- Task goal: Your task is to repeat the listing exactly.

----

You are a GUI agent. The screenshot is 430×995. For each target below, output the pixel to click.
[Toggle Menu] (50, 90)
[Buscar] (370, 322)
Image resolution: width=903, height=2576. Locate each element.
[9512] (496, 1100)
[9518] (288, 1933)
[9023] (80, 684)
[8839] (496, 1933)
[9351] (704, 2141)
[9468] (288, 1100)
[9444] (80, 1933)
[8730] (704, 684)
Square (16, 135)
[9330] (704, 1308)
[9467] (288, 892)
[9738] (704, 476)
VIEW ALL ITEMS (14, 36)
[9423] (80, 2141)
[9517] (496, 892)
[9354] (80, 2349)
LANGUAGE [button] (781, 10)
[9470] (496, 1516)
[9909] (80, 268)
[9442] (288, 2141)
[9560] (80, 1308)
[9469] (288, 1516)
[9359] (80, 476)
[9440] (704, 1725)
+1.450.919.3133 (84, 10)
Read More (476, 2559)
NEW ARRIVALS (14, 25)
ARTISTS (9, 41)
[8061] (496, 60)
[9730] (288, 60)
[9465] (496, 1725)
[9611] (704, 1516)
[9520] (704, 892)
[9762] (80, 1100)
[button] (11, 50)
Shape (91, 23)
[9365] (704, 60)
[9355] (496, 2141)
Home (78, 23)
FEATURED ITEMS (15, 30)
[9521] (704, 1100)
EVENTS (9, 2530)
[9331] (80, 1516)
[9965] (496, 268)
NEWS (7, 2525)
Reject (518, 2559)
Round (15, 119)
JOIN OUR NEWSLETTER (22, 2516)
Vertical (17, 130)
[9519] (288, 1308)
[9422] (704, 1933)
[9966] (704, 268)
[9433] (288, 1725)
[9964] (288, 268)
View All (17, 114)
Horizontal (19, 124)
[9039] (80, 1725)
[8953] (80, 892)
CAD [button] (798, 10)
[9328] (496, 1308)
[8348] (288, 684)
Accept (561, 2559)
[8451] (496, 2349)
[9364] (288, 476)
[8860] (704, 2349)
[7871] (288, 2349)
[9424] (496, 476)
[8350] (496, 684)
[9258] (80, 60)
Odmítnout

----

- Expected answer:
You are a GUI agent. The screenshot is 430×995. For each target below, output the pixel to click.
[Toggle Menu] (50, 90)
[Buscar] (370, 322)
Image resolution: width=903, height=2576. Locate each element.
[9512] (496, 1100)
[9518] (288, 1933)
[9023] (80, 684)
[8839] (496, 1933)
[9351] (704, 2141)
[9468] (288, 1100)
[9444] (80, 1933)
[8730] (704, 684)
Square (16, 135)
[9330] (704, 1308)
[9467] (288, 892)
[9738] (704, 476)
VIEW ALL ITEMS (14, 36)
[9423] (80, 2141)
[9517] (496, 892)
[9354] (80, 2349)
LANGUAGE [button] (781, 10)
[9470] (496, 1516)
[9909] (80, 268)
[9442] (288, 2141)
[9560] (80, 1308)
[9469] (288, 1516)
[9359] (80, 476)
[9440] (704, 1725)
+1.450.919.3133 (84, 10)
Read More (476, 2559)
NEW ARRIVALS (14, 25)
ARTISTS (9, 41)
[8061] (496, 60)
[9730] (288, 60)
[9465] (496, 1725)
[9611] (704, 1516)
[9520] (704, 892)
[9762] (80, 1100)
[button] (11, 50)
Shape (91, 23)
[9365] (704, 60)
[9355] (496, 2141)
Home (78, 23)
FEATURED ITEMS (15, 30)
[9521] (704, 1100)
EVENTS (9, 2530)
[9331] (80, 1516)
[9965] (496, 268)
NEWS (7, 2525)
Reject (518, 2559)
Round (15, 119)
JOIN OUR NEWSLETTER (22, 2516)
Vertical (17, 130)
[9519] (288, 1308)
[9422] (704, 1933)
[9966] (704, 268)
[9433] (288, 1725)
[9964] (288, 268)
View All (17, 114)
Horizontal (19, 124)
[9039] (80, 1725)
[8953] (80, 892)
CAD [button] (798, 10)
[9328] (496, 1308)
[8348] (288, 684)
Accept (561, 2559)
[8451] (496, 2349)
[9364] (288, 476)
[8860] (704, 2349)
[7871] (288, 2349)
[9424] (496, 476)
[8350] (496, 684)
[9258] (80, 60)
Odmítnout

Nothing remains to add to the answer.